■ **Selected passage**:
4.04.2009

From Durer to Die Brucke to Crazy Critters

The talk in the teacher's lounge last Thursday was all about how nuts the kids were. It was the last of day of class before spring break. I had agonized the night before about my lessonplans. If I followed my carefully planned sequence we were set to make Cornell Notes on a slide lecture about the role of the German Expressionist group, Die Brucke, in updating the woodcut process by using linoleum.
The students had completed an internet visit to the Brucke Museum the day before, following a lecture on Albrecht Durer and woodcut printmaking earlier in the week. I didn't want to lose this learning, but more importantly I didn't want to lose my students' interest.
Thinking about Durer's wonderfully imaginative woodcut print of a rhinoceros, which we had examined for his use of line to show texture in the rhino hide, gave me an idea for a fun and silly project that had the potential to hold the student's interest. It also had the potential to bomb! Would they think it was dumb? Well, it was dumb, so I told them that right up front.
After a quick review of the previous day's learning we started our silly project. The students folded their paper in fourths, and were told, without explanation, to draw the rear end of a four legged animal in the first box. This was good for a chuckle, at least.

■ **Material provided**:
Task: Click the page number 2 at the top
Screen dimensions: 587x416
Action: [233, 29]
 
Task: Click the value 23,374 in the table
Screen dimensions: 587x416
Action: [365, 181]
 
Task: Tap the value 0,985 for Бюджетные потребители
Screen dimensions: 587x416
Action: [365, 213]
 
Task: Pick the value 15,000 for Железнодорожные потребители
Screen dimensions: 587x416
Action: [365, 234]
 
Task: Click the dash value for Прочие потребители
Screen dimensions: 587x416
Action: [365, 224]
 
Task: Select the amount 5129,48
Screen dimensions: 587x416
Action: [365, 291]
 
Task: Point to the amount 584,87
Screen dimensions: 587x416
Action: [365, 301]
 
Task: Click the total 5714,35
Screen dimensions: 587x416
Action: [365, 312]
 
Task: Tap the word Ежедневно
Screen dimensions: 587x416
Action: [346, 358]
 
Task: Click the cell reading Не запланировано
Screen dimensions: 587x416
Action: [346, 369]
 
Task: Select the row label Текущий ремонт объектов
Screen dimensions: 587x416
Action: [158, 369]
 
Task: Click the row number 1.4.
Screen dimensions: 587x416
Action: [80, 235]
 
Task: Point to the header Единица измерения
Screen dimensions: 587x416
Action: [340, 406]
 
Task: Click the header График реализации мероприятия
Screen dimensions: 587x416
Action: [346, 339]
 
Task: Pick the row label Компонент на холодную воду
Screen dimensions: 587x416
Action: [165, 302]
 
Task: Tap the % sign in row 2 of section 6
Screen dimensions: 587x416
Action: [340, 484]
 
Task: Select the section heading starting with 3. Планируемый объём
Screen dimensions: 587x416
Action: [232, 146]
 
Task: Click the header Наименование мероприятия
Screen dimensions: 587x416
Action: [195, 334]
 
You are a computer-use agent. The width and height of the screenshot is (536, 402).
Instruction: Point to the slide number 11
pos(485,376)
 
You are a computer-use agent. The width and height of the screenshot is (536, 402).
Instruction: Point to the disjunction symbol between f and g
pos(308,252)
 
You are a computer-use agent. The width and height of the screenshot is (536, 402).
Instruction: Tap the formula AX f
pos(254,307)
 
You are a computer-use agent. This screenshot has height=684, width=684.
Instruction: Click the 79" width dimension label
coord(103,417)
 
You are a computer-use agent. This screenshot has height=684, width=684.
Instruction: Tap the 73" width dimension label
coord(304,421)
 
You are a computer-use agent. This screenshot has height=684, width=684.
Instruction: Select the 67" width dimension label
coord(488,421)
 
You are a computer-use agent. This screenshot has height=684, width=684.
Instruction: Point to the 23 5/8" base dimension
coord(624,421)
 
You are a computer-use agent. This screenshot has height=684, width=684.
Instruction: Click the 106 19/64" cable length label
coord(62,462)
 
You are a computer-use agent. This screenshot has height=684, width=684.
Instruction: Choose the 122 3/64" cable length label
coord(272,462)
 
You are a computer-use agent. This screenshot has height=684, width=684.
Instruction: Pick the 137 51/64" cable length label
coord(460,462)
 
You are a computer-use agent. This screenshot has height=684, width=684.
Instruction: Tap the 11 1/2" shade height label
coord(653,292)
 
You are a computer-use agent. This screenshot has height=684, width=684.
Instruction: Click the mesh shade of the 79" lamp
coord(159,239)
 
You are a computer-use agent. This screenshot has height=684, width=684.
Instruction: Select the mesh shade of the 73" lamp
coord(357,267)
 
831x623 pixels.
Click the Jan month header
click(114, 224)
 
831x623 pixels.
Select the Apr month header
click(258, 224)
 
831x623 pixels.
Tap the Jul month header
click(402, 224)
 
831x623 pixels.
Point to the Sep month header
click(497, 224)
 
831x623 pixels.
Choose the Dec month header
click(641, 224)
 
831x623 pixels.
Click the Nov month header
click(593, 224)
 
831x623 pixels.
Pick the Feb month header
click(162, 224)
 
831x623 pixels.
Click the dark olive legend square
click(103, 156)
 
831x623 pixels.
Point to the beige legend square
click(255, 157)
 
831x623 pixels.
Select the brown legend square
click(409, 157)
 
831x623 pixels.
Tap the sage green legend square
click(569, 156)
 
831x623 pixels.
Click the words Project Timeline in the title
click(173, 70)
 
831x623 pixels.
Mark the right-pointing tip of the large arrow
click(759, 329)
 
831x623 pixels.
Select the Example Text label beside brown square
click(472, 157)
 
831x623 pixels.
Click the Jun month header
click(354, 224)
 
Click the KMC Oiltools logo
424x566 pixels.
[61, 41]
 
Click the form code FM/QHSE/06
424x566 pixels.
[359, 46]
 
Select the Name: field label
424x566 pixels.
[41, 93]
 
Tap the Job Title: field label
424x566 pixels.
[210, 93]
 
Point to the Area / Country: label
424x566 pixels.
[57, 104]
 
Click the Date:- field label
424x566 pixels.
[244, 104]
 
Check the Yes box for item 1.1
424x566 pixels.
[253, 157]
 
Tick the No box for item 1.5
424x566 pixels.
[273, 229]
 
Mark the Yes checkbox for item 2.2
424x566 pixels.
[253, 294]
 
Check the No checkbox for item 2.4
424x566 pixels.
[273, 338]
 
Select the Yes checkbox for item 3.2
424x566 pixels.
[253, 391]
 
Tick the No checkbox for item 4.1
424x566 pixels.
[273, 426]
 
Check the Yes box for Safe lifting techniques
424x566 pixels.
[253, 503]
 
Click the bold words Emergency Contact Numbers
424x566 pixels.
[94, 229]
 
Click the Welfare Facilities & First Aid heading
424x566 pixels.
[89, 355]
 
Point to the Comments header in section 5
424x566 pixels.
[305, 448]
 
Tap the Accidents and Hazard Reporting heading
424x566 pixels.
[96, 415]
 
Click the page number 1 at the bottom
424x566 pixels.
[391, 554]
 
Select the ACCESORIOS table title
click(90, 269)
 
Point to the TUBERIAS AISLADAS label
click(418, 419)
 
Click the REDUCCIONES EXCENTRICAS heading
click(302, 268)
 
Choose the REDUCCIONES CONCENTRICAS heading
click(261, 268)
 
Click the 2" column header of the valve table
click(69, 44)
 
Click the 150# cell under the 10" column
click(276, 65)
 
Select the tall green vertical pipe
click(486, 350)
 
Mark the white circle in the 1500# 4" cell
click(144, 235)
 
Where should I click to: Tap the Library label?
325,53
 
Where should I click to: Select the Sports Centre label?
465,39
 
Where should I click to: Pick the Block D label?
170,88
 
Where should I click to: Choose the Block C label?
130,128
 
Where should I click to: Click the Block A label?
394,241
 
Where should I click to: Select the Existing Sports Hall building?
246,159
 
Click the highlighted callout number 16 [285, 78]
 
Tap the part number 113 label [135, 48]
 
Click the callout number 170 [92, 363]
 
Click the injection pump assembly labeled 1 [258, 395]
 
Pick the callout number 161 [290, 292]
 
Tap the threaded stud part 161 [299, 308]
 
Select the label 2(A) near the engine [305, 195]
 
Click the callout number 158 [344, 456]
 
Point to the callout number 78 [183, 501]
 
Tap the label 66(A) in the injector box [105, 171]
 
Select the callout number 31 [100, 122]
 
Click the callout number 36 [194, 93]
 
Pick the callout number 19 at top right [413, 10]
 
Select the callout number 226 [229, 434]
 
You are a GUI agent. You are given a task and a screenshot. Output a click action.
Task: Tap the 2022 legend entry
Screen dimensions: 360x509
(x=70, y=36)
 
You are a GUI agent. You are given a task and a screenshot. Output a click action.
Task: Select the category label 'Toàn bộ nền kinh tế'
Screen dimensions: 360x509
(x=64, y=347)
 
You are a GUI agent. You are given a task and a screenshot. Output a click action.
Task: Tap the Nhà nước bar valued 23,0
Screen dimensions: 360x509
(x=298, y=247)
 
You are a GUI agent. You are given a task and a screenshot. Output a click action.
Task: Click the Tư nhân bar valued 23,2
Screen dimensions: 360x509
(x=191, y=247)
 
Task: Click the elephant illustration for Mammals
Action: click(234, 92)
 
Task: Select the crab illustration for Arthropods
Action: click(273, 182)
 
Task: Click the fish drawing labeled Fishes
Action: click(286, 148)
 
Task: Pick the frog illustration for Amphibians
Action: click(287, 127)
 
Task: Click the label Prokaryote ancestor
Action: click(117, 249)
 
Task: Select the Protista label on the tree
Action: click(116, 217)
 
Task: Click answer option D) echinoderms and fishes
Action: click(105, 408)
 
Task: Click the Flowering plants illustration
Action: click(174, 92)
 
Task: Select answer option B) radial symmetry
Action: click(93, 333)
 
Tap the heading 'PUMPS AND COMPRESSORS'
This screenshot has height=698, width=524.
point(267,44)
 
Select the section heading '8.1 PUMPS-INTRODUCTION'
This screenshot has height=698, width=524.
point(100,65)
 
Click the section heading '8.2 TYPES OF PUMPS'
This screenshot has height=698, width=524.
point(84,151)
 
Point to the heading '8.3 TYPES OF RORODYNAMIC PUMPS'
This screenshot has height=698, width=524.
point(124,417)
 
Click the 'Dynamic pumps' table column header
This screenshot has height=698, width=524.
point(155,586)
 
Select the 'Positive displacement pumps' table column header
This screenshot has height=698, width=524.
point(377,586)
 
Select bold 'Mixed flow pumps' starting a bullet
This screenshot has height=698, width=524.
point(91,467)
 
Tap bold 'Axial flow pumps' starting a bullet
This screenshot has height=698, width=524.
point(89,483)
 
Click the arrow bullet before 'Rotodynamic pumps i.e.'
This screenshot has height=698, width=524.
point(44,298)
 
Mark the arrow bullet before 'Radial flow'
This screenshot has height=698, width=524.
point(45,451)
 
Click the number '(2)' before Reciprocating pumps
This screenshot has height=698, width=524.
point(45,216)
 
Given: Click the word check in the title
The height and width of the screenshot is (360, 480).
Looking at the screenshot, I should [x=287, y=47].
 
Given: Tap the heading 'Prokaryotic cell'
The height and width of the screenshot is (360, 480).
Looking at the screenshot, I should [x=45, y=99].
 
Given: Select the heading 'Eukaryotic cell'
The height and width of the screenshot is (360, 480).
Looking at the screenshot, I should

■ **Stated task A**:
In the text about the Durer lesson, replace "Thursday" with "Wednesday" and write out the section between "From Durer to" and "by using linoleum.", inclusive.
■ **Stated task B**:
Answer these questions from the text about the Durer lesson:
(i) What material did Die Brucke use to update the woodcut process?
(ii) Which museum did the students visit on the internet?
(iii) Into how many parts did the students fold their paper?
Answer using only the text about the Durer lesson.

■ **Task output A**:
From Durer to Die Brucke to Crazy Critters

The talk in the teacher's lounge last Wednesday was all about how nuts the kids were. It was the last of day of class before spring break. I had agonized the night before about my lessonplans. If I followed my carefully planned sequence we were set to make Cornell Notes on a slide lecture about the role of the German Expressionist group, Die Brucke, in updating the woodcut process by using linoleum.

■ **Task output B**:
(i) Linoleum
(ii) The Brucke Museum
(iii) Fourths